私たちの住む世界、人間界のお隣には、ファンタジーでお馴染みの魔界が当然のように存在しています。

けれど数多あるゲームやアニメでありがちな、レッツゴー世界征服とかは今の時点では起きていません。



昔はそうではなかったらしいのですけれど、人間界の偉い人と、向こうの偉い人ーーーつまり、魔王様とが協定を結んだことから、私たちの交流は始まったそうです。



私たち人類と魔族と呼ばれる人たちが敵対していたのは、もう今となっては大昔の話。

今現在、人類と魔族は手を取り合って暮らしています。

向こうから出稼ぎや観光に来る人も多く、またその逆も然り。今や魔界と人間界はご近所感覚で訪れる事ができます。



ですが、ここで大問題がひとつ。

魔族は、普通の人間の目には見えないのです。

いえ、見えることは見えるのです。



人間の姿に「化けた」状態で。



大昔に交わされた協定の中には、魔族は人間の姿に化けて暮らすこと、と記されています。

これは、人間側の偉い人が提示した条件らしいです。なんでも、人間を怖がらせないように、とのことですが、本当の事はわかりません。



それに人間に化けるなど、いくつもの魔法を扱える魔族にとっては造作もないことです。



そりゃあ数多の種族がいる魔族ですから、化ける人間の姿もまちまちです。基本的に見分けはつきません。ええ、つかない……はず、なんですが……。



どういう訳か私には、それが見えてしまうのです。それこそ、物心つく前からです。

どれだけ精巧に化けようと、どれだけ手を尽くそうと、私には見えるのです。視えてしまうのです。



魔族の皆さんが嫌いな訳ではありませんけれど、突然目の前に現れたり、横に並ばれると結構来るものがあります。常時お化け屋敷にいるような感覚です。



いや、だって、ちょっと想像してみてくださいよ。

エリートサラリーマンしてるリザードマンとかセーラー服着てプリクラ撮ってるゴブリンとか奥さまの井戸端会議に混じってるフリルのエプロン付けた餓者髑髏(がしゃどくろ)とか。



怖い云々よりシュールすぎるでしょう。餓者髑髏の時は本気で二度見しましたけど。こんなものが常時見えるんですよ?テレビ越しだろうと写真越しだろうと見えるんですよ?見えなくなりたいと何度思ったことでしょう。



今をときめくトップアイドルが実はスケルトンだったとか知りたくなかった。隣の席の佐藤さん実はスライムだとか知りたくなかった。

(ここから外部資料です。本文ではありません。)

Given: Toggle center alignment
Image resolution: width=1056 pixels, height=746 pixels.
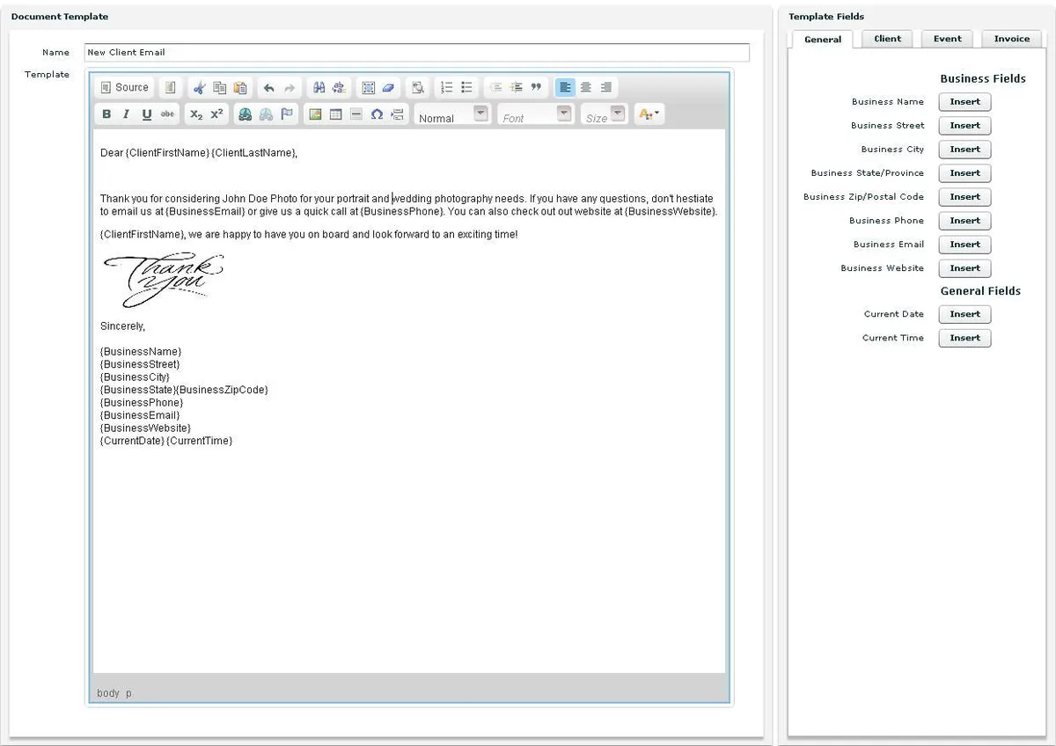Looking at the screenshot, I should 585,88.
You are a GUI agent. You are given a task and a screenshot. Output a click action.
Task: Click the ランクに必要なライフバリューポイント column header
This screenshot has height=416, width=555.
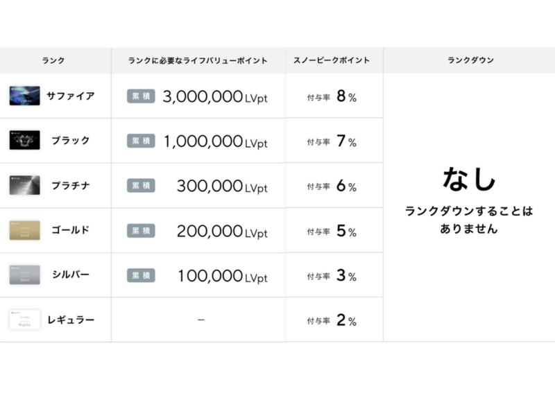pos(198,60)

いや、本当にシュールすぎて怖いです。普通の人間なら見えないですが、私にはこのカオスがバッチリ視えます。24時間365日年中無休で見えるとかそれなんて罰ゲーム。



魔族が見えるせいで、周りから白い目で見られることも多々あります。昔はそのせいで友達もおらず、周りから孤立していました。



だから私は、この目のことをずっと秘密にしてきました。妹も、もういない、両親も知らないことです。私が、私だけが知る秘密です。

きっと両親は、気付いていたのかもしれません。でも、拒絶はしなかった。私や妹を、たくさんの愛情で包んでくれた。

荒んでしまわなかったのは、両親のお陰かもしれません。

だからこそ、家族には迷惑をかけたくなくて、ずっと黙っていたのです。



そして、私がこの目の事を秘密にする最大の理由。



それは、ちょっと、いや、かなりヤバイ系の人たちに目を付けられることがあるからです。どれくらいヤバイかと言うと、そりゃあもうヤーさん並みにヤバイです。やばやばです。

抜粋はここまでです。